Abstract

In this paper the author would like to share a small section of text that emerged in the process of analyzing and synthesizing data from her self‐study research into her role as a coordinator for special educational needs (SEN) in mainstream infant education in the UK. The section consists of three Imaginative Conjectures in which she re‐envisions her research: as stage play, television documentary and feminist film narrative respectively. This text emerged as a result of a powerfully felt need to come to new understandings around ‘difference’ and ‘disability’; to break away from the technicist approach to SEN, its descriptors, labels and categories, and to rethink relationships between self and others in this context. Specifically, the text represents a psychological struggle towards alternative conceptualizations of teaching and learning—memory, affect, imaginative conjecture—which technical rational, market‐oriented manifestations of schooling (‘teacher‐proof’ curricula; the ‘audits and bids’ routines of SEN funding, for example,) tend to obscure.

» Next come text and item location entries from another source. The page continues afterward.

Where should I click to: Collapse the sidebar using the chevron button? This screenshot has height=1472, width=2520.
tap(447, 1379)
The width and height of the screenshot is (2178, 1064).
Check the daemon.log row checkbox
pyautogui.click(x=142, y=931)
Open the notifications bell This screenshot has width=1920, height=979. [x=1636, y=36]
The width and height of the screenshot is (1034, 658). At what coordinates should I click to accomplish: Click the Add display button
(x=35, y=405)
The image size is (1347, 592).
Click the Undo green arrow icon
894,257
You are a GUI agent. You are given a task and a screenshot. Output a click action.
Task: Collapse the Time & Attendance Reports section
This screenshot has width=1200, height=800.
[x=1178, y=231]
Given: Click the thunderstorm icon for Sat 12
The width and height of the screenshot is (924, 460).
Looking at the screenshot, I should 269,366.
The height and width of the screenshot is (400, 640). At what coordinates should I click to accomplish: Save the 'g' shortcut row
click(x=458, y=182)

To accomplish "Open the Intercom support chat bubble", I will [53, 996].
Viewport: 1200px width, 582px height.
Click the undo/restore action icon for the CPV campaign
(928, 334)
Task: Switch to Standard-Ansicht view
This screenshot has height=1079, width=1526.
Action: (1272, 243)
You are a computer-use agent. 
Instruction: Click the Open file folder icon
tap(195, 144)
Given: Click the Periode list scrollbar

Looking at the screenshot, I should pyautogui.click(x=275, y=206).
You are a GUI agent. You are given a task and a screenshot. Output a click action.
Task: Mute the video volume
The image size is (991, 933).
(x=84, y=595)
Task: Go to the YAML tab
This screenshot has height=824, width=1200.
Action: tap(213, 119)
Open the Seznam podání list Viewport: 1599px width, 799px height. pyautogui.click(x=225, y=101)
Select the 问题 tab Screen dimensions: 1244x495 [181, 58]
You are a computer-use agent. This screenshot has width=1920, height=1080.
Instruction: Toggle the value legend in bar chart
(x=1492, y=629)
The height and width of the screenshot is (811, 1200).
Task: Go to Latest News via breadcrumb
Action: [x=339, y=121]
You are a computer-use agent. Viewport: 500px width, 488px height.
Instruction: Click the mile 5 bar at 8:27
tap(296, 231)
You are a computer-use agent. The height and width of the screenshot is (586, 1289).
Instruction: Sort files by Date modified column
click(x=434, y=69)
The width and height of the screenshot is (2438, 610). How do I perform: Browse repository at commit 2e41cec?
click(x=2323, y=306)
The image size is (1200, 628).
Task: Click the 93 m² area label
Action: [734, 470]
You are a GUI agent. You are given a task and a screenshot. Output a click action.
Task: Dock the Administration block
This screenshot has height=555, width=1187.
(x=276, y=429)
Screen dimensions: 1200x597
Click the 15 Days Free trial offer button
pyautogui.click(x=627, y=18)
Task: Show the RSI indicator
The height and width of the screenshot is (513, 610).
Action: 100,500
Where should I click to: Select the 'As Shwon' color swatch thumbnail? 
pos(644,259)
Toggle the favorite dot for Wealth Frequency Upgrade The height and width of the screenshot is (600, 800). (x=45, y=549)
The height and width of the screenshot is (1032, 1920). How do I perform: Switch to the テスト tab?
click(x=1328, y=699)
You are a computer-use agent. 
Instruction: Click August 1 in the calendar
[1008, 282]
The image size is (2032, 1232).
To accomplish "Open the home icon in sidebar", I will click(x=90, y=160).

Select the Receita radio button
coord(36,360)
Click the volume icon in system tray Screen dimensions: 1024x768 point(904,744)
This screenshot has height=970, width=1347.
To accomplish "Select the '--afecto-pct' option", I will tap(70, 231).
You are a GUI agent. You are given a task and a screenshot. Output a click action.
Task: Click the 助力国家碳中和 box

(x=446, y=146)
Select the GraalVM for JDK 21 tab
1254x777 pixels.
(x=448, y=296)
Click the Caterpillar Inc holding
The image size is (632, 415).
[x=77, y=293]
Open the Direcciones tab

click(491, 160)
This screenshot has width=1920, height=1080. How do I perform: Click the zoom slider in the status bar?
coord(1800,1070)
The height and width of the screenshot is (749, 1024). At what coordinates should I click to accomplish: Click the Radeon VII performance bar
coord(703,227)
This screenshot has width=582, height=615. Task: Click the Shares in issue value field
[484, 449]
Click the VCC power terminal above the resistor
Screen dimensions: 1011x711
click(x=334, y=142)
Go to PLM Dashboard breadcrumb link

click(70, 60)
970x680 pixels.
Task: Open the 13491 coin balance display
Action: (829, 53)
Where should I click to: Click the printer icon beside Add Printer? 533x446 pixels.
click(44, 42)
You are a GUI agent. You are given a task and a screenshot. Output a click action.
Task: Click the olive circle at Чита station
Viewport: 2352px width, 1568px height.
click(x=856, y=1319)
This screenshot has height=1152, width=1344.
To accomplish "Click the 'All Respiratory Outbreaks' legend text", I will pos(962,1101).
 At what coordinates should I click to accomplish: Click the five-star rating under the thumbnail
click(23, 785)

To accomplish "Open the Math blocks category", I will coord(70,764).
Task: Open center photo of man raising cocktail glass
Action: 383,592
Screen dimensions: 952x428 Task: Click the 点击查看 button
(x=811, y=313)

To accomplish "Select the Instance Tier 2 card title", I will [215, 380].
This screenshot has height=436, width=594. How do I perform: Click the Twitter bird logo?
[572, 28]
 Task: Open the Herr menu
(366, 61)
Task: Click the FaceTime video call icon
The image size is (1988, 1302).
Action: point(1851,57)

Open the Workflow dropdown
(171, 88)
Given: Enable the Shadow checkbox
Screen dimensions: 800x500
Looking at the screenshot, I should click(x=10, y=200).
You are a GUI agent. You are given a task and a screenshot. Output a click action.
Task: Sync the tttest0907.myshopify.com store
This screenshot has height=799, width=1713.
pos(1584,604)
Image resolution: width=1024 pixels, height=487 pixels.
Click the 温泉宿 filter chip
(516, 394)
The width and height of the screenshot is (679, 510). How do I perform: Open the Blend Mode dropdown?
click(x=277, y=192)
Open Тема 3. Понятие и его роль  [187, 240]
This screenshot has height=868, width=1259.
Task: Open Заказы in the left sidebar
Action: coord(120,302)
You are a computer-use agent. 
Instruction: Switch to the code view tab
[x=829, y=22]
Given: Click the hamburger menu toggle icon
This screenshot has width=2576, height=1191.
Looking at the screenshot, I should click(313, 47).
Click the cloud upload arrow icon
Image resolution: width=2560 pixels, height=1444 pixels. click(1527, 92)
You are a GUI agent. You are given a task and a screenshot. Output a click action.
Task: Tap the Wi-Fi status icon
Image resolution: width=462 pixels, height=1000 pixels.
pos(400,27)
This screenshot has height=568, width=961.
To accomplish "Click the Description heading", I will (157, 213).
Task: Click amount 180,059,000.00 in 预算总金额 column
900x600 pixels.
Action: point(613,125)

Whilst much current educational discussion emphasizes the need to ‘think otherwise’ and ‘do differently’ in response to changing social and individual needs and desires in relation to schooling, the systemic constraints experienced by teachers often make this hard to achieve. By adopting an oblique sense of persona and place, and in particular by admitting into her work the eye of the visual artist, the author was eventually enabled to arrive at a representation of practice that altered significantly her understandings of Self, Self to Others and Self to Curriculum. This paper seeks to explain, at least in part, how this came about.